#### Exercise instructions:
Reproduce the data below, switching "coordinates" to "position" wherever it occurs and keeping all other text unchanged. Omit the pictures from your reproduction.

#### Material:
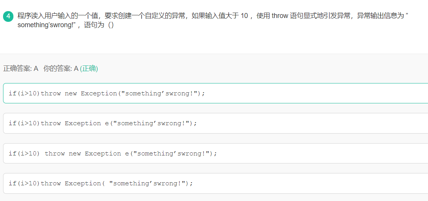Viewport: 428px width, 201px height.
Task: Click 'if(i>10)' in the highlighted first option
Action: (x=24, y=93)
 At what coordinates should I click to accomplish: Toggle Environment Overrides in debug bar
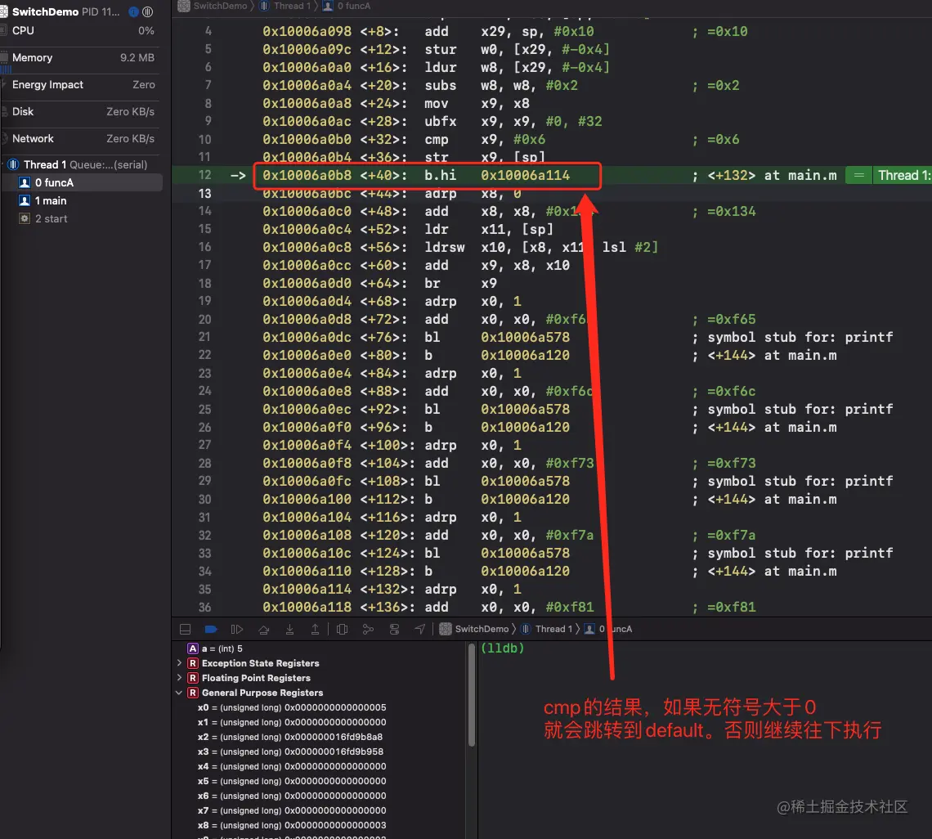(x=392, y=628)
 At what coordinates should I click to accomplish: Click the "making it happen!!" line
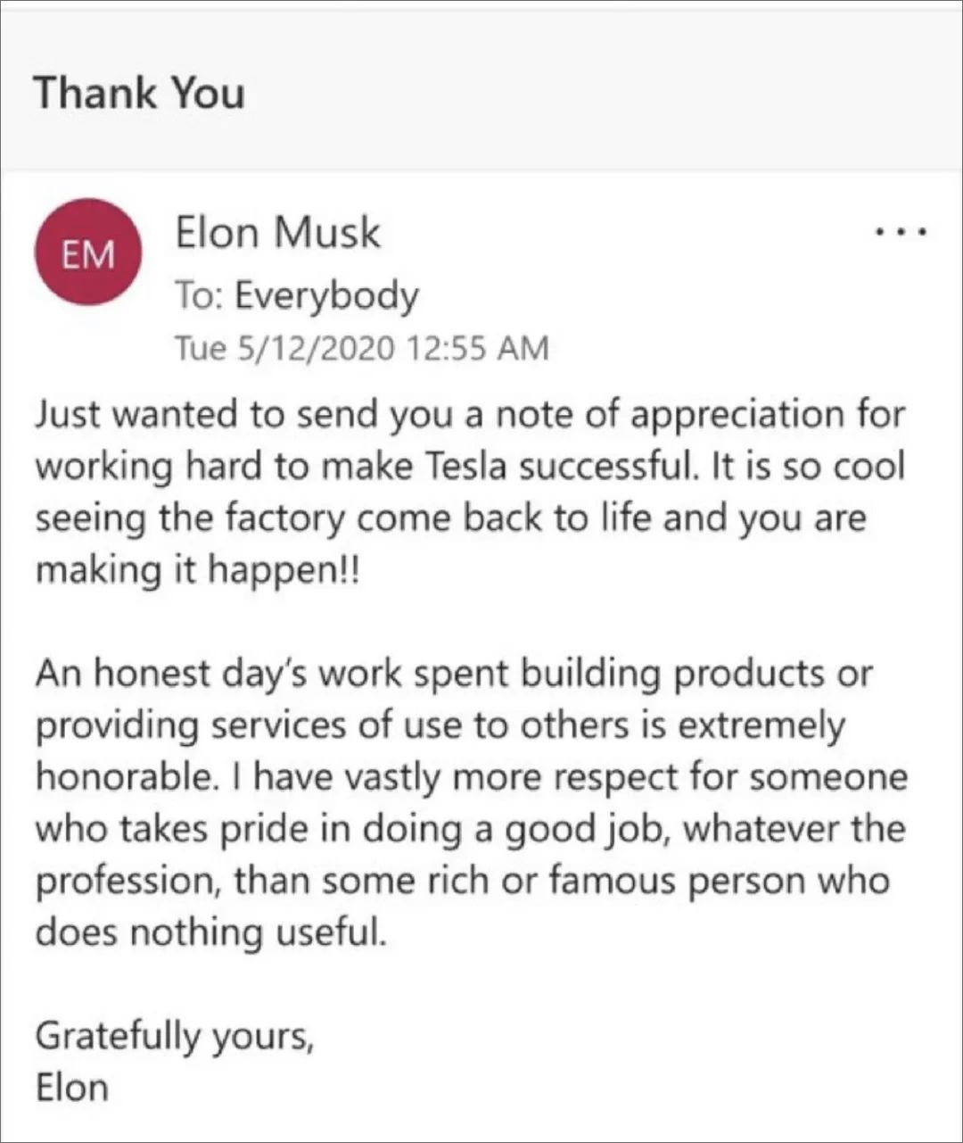pos(196,569)
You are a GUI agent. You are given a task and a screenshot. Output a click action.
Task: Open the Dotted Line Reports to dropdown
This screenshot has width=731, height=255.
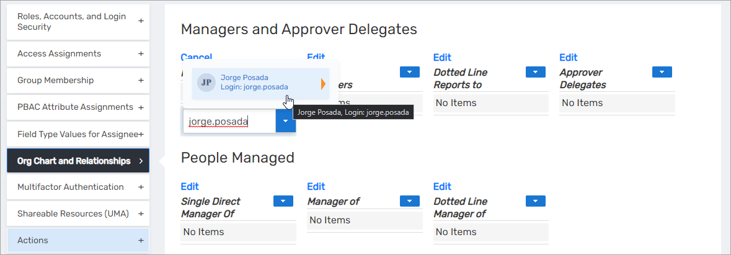tap(535, 72)
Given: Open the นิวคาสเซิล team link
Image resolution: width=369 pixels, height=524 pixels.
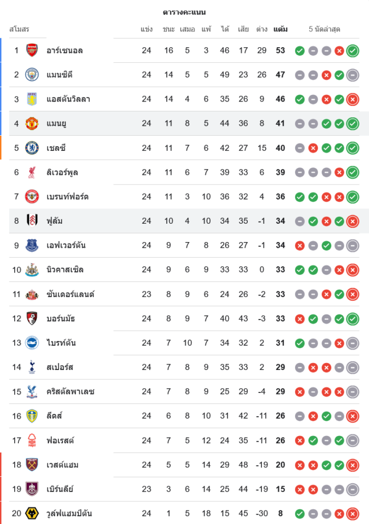Looking at the screenshot, I should 65,269.
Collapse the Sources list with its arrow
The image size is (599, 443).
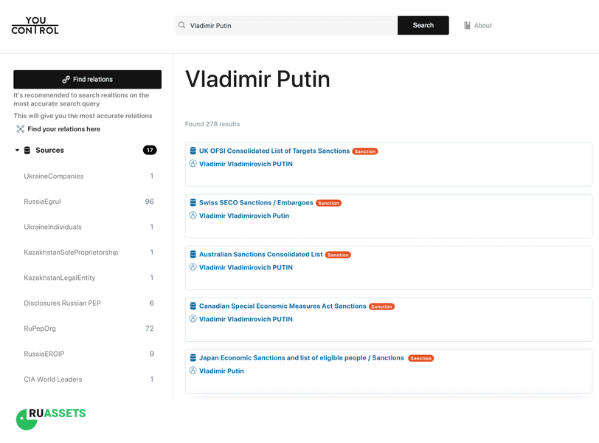tap(16, 150)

#### Exercise output:
Viewport: 428px width, 201px height.
Task: Click 'if(i>10)' in the highlighted first option
Action: (x=24, y=93)
 At what position should I click to accomplish: Toggle Environment Overrides in debug bar
(x=392, y=628)
 At what position should I click to accomplish: Click the "making it happen!!" line
pos(196,569)
You are a GUI agent. You are given a task and a screenshot. Output a click action.
Task: Open the Dotted Line Reports to dropdown
This screenshot has width=731, height=255.
tap(535, 72)
Given: Open the นิวคาสเซิล team link
Image resolution: width=369 pixels, height=524 pixels.
Looking at the screenshot, I should 65,269.
Collapse the Sources list with its arrow
The image size is (599, 443).
tap(16, 150)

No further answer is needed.